▸ **Ausgewählter Auszug**:
___
Neben dem besonderen Candela Deckblatt, was auch als Claro Claro klassifiziert wird, unterteilt man weiterhin in sieben verschiedene Farben, von hell nach dunkel: Claro Claro, Claro, Colorado Claro, Colorado, Colorado Maduro, Maduro sowie Oscuro. Die sehr früh geernteten Claro Claro Blätter bieten einen extrem milden Geschmack, der durch den Mangel an Bitterstoffen, die bei der Reifung entstehen, bedingt ist, sowie eine helle Farbe, die gerne auch noch hellgrün sein kann. Colorado Claro und Colorado Blätter werden im Geschmack zunehmend würziger. Bei Maduros ist eine gute Portion Würze schon deutlich zu schmecken, die oft auch mit süßen Noten einhergeht. Das Oscuro-Deckblatt ist farblich schon fast schwarz und ist damit im Geschmack auch am stärksten, da die Blätter am längsten den Sonnenstrahlen ausgesetzt sind.


Entrippen und sortieren der Deckblätter

 

Verarbeitung und Bedeutung

Besonders interessant ist die Verarbeitung der Blätter nach der Ernte bis zum fertigen Deckblatt, das vom Torcedor schließlich um die Einlage und das Umblatt gewickelt wird. Nachdem die geernteten Tabakblätter in den Lagerschuppen angekommen sind, werden sie zu Bündeln zusammengebunden getrocknet. Anschließend geht es mit der ersten Fermentation weiter, um den Blättern Säure und Nikotin zu entziehen. Nach der ersten Fermentation erfolgen die Sortierung und das Entrippen durch die Despalilladoras. Anschließend kommt es zum wohl wichtigsten Schritt: Die Rezagadores sortieren die Deckblätter nach Größe und Farbe. Diese Kategorisierung entscheidet letzten Endes darüber, für welche Zigarrenrohlinge die Deckblätter genutzt werden. Sogar aussortiert wird in diesem Produktionsschritt noch, denn die Deckblätter müssen vor allem bei bewährten, originalen Habanos absolut makellos sein. Auch im Hinblick auf die Torcedores müssen die Deckblätter genau die Dehnbarkeit und Flexibilität mitbringen, die ihnen bereits vor der Ernte vorhergesagt wurde.
___
▸ **Aufgabenstellung 1**: Gib den Auszug über Zigarrendeckblätter von „Neben dem besonderen“ bis „Sonnenstrahlen ausgesetzt sind.“ wortgetreu aus.
▸ **Aufgabenstellung 2**: Erkläre anhand des Auszugs über Zigarrendeckblätter, weshalb Claro-Claro-Blätter so mild schmecken.
▸ **Aufgabenstellung 3**: Wer sortiert laut dem Auszug über Zigarrendeckblätter die Deckblätter nach Größe und Farbe?
Die Zeilen spielen hierbei keine Rolle.
___
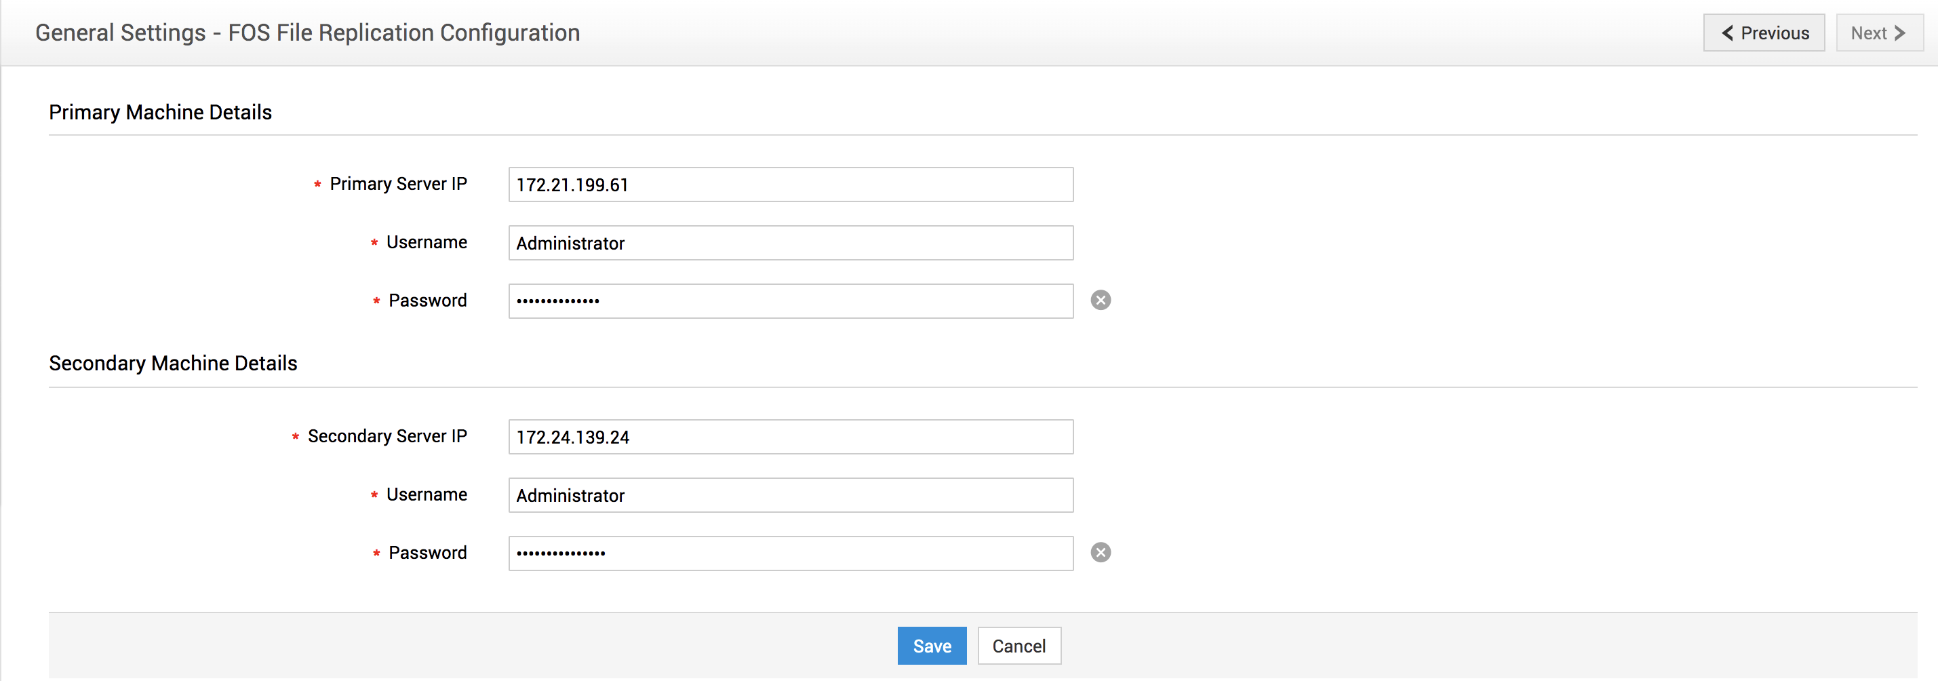This screenshot has height=681, width=1938.
Task: Click the Secondary Server IP label
Action: (x=387, y=436)
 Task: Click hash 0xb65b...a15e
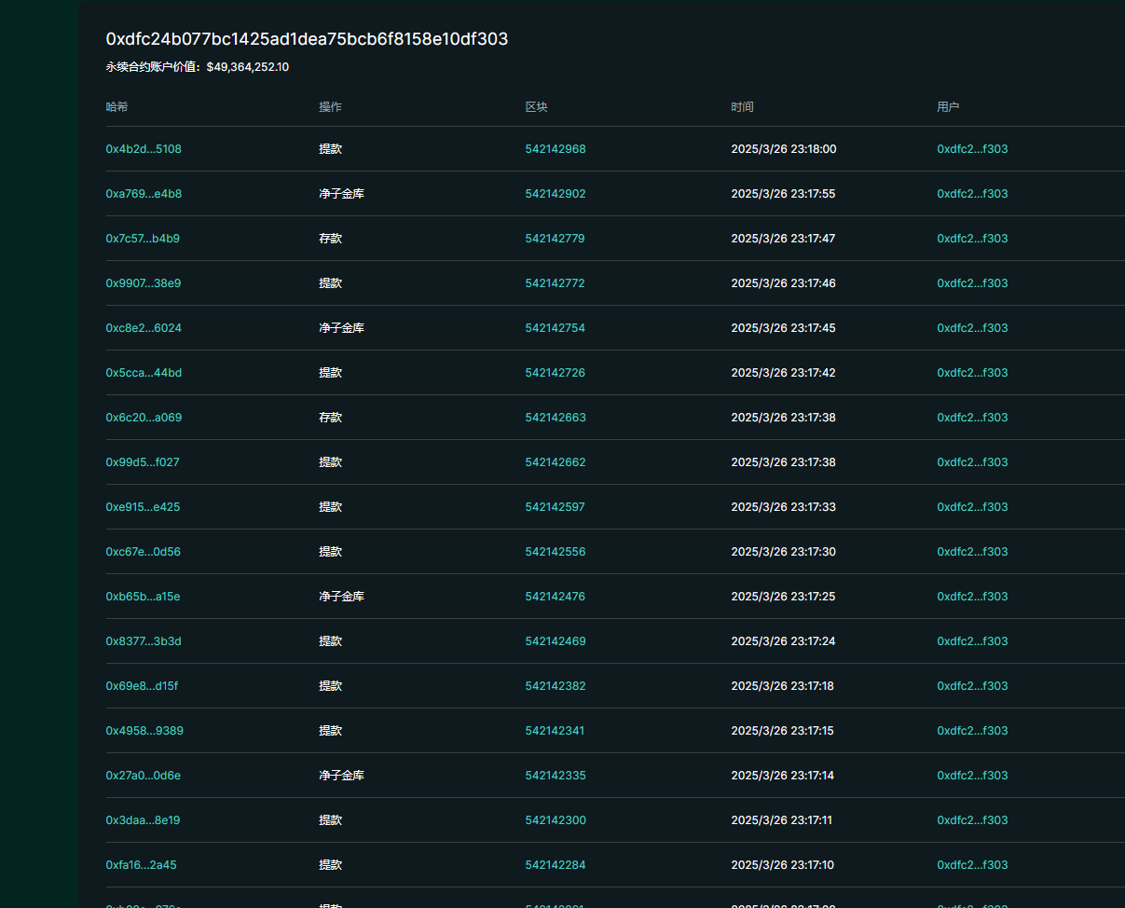point(143,597)
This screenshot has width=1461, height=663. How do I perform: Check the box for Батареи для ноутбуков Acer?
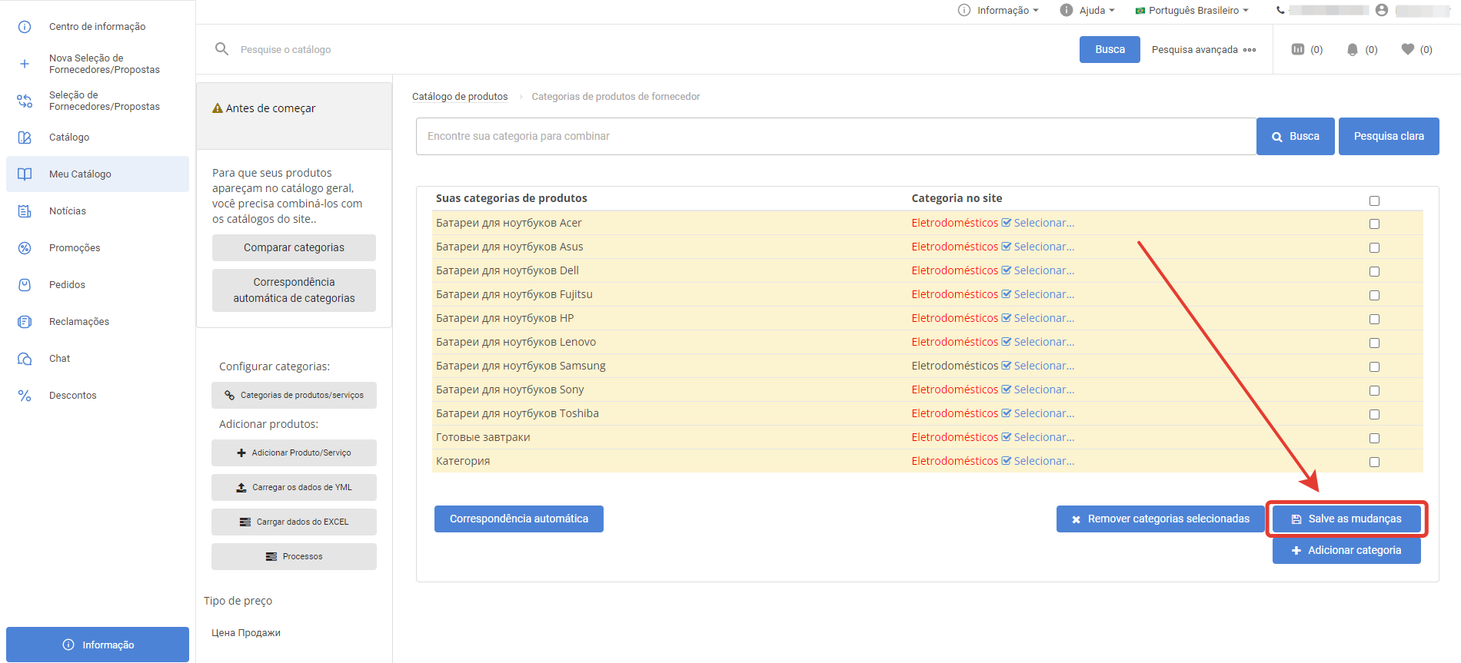[x=1374, y=224]
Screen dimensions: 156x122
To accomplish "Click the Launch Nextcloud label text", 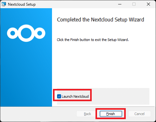I will [75, 96].
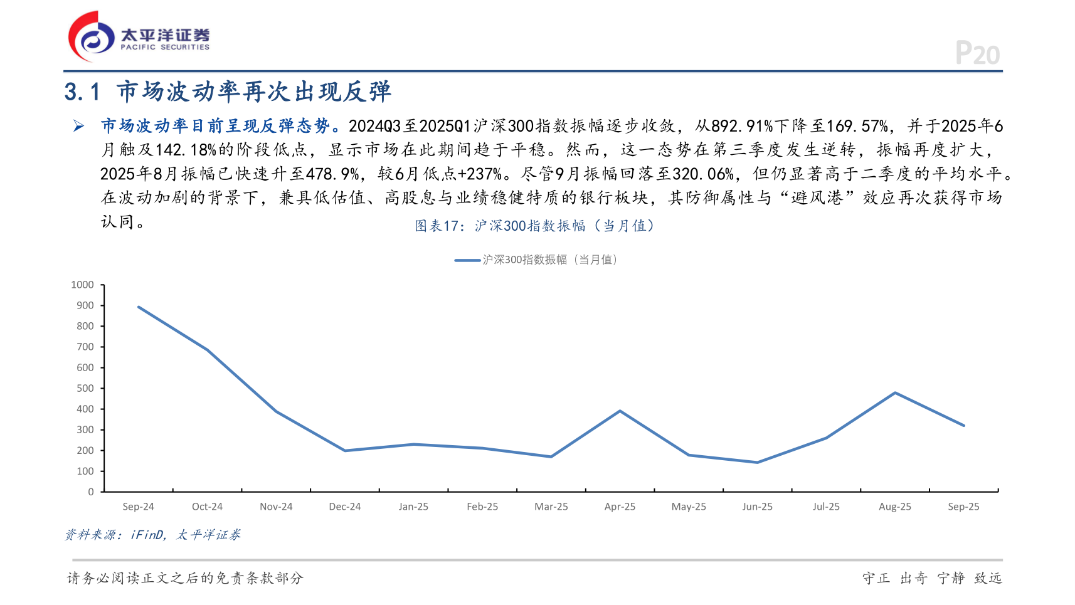Select the Apr-25 peak on the chart line
1075x605 pixels.
620,411
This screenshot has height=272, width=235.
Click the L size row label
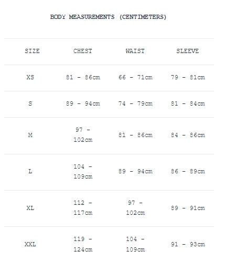[x=30, y=171]
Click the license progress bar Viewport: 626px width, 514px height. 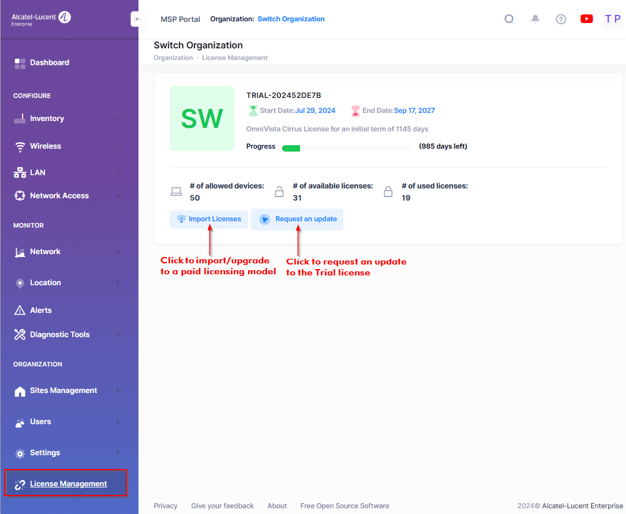point(346,148)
___
▸ **Richtige Antwort 1**:
Neben dem besonderen Candela Deckblatt, was auch als Claro Claro klassifiziert wird, unterteilt man weiterhin in sieben verschiedene Farben, von hell nach dunkel: Claro Claro, Claro, Colorado Claro, Colorado, Colorado Maduro, Maduro sowie Oscuro. Die sehr früh geernteten Claro Claro Blätter bieten einen extrem milden Geschmack, der durch den Mangel an Bitterstoffen, die bei der Reifung entstehen, bedingt ist, sowie eine helle Farbe, die gerne auch noch hellgrün sein kann. Colorado Claro und Colorado Blätter werden im Geschmack zunehmend würziger. Bei Maduros ist eine gute Portion Würze schon deutlich zu schmecken, die oft auch mit süßen Noten einhergeht. Das Oscuro-Deckblatt ist farblich schon fast schwarz und ist damit im Geschmack auch am stärksten, da die Blätter am längsten den Sonnenstrahlen ausgesetzt sind.

▸ **Richtige Antwort 2**: Claro-Claro-Blätter werden sehr früh geerntet, daher fehlen ihnen die Bitterstoffe, die erst bei der Reifung entstehen. Dieser Mangel an Bitterstoffen bedingt ihren extrem milden Geschmack.

▸ **Richtige Antwort 3**: Die Rezagadores.